! Hypothesis Testing Flashcards
Hypothesis Space
- set of all hypotheses that can be produced by learning algorithm
- set of all possible finite discrete functions: representable by decision tree(s)
Hypothesis
= statement about a population parameter
Null Hypothesis H0
= statement about population parameter assumed to be true unless there is convincing evidence to contrary
Alternative Hypothesis Ha
= statement about population parameter contradictory to H0 & accepted only if there is convincing evidence
Hypothesis Testing
= statistical procedure choose between H0 & Ha based on info in sample
Result Options of Hypothesis Testing
- Reject H0 (= accept Ha)
- Fail to reject H0 (= fail to accept Ha) -> H0 cannot be proven to be true
Statistically significant
= probability not due to chance
p-value
- probability level
- defines when sample results = strong enough to reject H0
- Low p-value = H0 unlikely to be true
Error Types
- Type 1: Ho is true but rejected (a = probability of this error)

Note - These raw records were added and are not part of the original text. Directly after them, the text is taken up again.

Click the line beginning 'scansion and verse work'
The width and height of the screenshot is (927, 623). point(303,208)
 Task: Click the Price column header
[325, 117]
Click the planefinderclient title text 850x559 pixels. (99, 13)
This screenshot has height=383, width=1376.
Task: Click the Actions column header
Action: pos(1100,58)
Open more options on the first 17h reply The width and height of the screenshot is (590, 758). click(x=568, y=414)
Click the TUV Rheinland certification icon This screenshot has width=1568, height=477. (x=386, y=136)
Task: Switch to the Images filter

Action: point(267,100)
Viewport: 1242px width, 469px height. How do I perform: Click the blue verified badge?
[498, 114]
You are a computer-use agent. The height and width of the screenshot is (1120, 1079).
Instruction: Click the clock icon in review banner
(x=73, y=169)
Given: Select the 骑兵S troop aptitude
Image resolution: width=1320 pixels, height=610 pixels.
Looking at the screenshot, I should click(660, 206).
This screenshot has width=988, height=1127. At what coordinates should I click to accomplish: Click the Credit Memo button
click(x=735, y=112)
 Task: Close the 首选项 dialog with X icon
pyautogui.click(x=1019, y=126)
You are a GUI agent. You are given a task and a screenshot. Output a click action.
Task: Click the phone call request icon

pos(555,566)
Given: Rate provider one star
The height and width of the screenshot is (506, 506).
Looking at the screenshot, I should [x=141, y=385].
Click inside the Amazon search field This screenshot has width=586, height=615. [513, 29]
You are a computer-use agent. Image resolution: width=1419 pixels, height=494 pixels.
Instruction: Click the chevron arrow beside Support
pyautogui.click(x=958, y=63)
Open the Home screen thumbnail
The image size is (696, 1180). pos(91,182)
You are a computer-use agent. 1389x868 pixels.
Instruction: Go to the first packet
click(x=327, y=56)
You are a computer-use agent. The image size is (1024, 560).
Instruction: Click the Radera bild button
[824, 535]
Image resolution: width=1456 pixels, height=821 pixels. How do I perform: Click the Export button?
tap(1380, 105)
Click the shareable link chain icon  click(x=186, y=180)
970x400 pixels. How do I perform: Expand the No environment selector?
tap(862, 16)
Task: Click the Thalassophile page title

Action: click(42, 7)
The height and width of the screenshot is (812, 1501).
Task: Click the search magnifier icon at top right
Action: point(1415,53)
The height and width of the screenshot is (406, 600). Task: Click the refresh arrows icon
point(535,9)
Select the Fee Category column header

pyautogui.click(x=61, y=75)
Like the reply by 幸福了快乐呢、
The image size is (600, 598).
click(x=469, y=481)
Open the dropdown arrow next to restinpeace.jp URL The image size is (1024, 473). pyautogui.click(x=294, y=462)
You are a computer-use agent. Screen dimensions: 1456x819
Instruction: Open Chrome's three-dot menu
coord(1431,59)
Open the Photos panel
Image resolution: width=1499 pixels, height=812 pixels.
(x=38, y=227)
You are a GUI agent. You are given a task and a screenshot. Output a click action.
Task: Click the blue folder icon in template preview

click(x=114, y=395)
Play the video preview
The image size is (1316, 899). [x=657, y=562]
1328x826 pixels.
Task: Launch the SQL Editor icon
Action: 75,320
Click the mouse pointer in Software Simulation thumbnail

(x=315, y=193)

- Type 2: H0 is false but not rejected
Hypothesis Testing Procedure (p-value approach)
- Identify H0 & H1
- Identify test statistic & its distribution
- Compute value of test statistic from data
- Compute p-value
- Compare p & ts: reject H0 if p <= a
- Formulate decision
Extrapolation
= drawing a conclusion about something beyond data range e.g. conclusion from a biased sample
Sampling distribution
- distribution of sample statistics
- with mean approx. equal to mean in original distribution & sd known as standard error
Major Error Sources
- Sampling Error
- Sampling Bias
Sampling Error
- proportion of overall error attributable to sampling procedure
- how much sample estimates of varibales differ btw samples
Sampling Bias
- Systematic favoring of certain outcomes due to the methods employed to obtain the sample (e.g. self-selection bias)